When creating a PDW Setup be sure you add a few files:
The manifest (under $(AppPath)).The demojunkfile.txt (under $(AppPath)).The somestuff.txt file (under $(AppPath)\demojunk).
The demojunkfile.txt is new for this version, otherwise these rules apply to testing previous versions as well.


Be sure to read the comments at the head of PathLinks.cls, there is some important info there.

For example files to be relocated by PathLinks need to have an extension, because the "." is used to figure out of it is dealing with a file or a folder.  This means that folders should not have a "." or PathLinks will try to treat them as files!

We need this because when PathLinks is relocating files and folders those files and folders might not exist yet, so it can't simply test the item for "IsFolder" as you normally would.

----------


## dilettante

If it helps any, here's a screenshot showing the three files you need to add manually when using the PDW to package the demo project after compiling it.
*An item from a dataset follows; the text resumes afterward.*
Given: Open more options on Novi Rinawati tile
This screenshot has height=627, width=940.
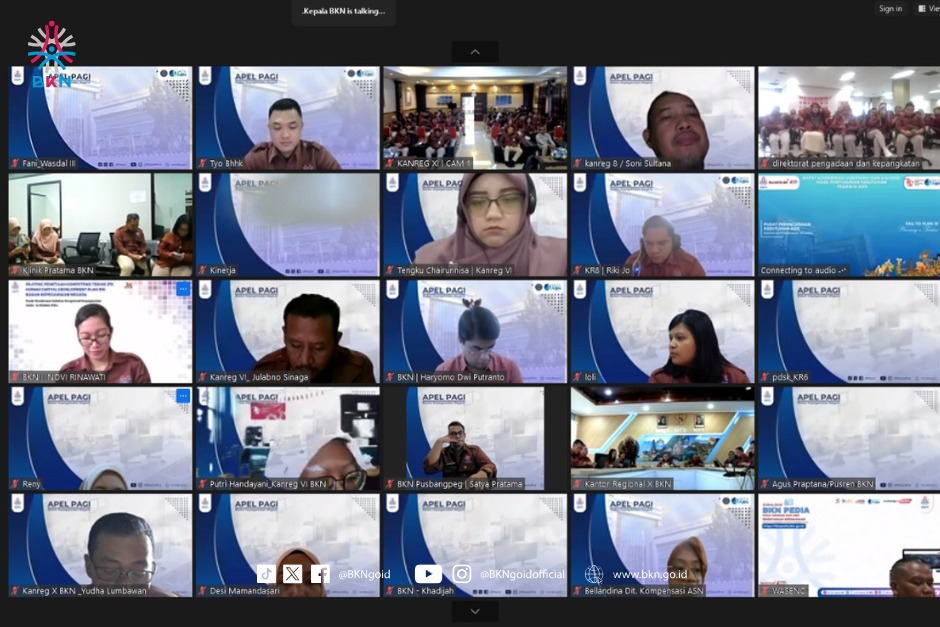Looking at the screenshot, I should click(x=183, y=289).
Be sure to note the Install Location for the somestuff.txt file!

Though the demo never actually uses somestuff.txt it is included here to show that PathLinks moves the file, as it does with demojunkfile.txt as well.

----------


## dilettante

Ok, here is *PathLinks 2.0* that I suggested earlier.

It is roughly identical to PathLinks 1.4 above, with some major changes:
The list of files and folders provided to PathLinks.Publish() is now relocated to CommonAppData (ProgramData) instead of Public.The ACL on the subfolder created under ProgramData for the application is changed, giving Full Control to the Users group.
This is where a program written to "follow the rules" would put its data, and you can have it with no rewrite.  All you'd need to do is add the PathLinks class and its related code as previously described, providing the list of files and folders to relocate.  Then run your application after installation _one time_ with elevation.
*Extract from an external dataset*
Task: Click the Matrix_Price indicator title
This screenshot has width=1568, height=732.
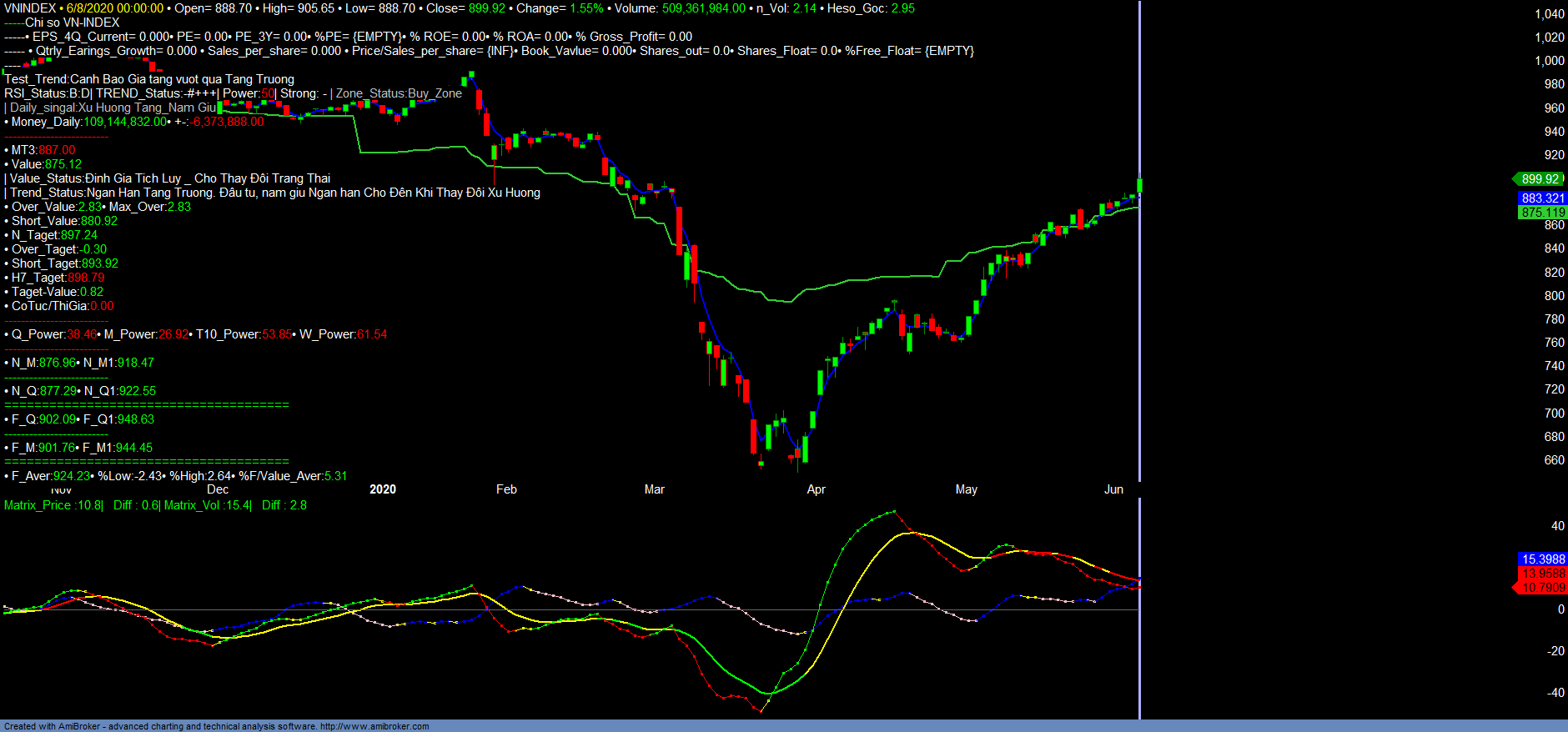Action: 53,505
As before, these actions are only taken on Vista or later.  Earlier Windows versions don't have a convenient symlink that is easy to manipulate.


*Caution:*

This code is now setting an ACL in a very sensitive part of the filesystem.  It isn't doing anything a proper installer for a properly designed program wouldn't do, but you want to get it right!

The demo was tested to make sure it doesn't screw up, _but_...

... during development I had a bug and I ended up setting the ACL on the ProgramData folder itself!  This required a System Restore (and I was lucky to have a fairly recent Restore Point).  Be careful if you tamper with the logic in PathLinks.


When in doubt, try it out.

By that I mean that you'll want to be sure to test your installer and your "first run" on a clean test machine (which you ought to be doing anyway) instead of on a machine you use for normal purposes.

Some sort of VM is usually the most convenient.

----------


## dilettante

*Note:*

In both PathLinks 1.4 and 2.0, a file that is installed into App.Path and relocated can be read or written, however this doesn't mean that your application can create _new_ files directly under App.Path because this is still under the protected Program Files folder.

If you need to create new files these should be created in a relocated folder _under_ App.Path, example:

Open App.Path & "\foldername\filename.txt" For Output as #intFile

... where "foldername" was a folder relocated by PathLinks.

Trying:

Open App.Path & "\filename.txt" For Output as #intFile

... will either cause an exception or will create the file under the virtualized path (depending on your application manifest, etc.).

----------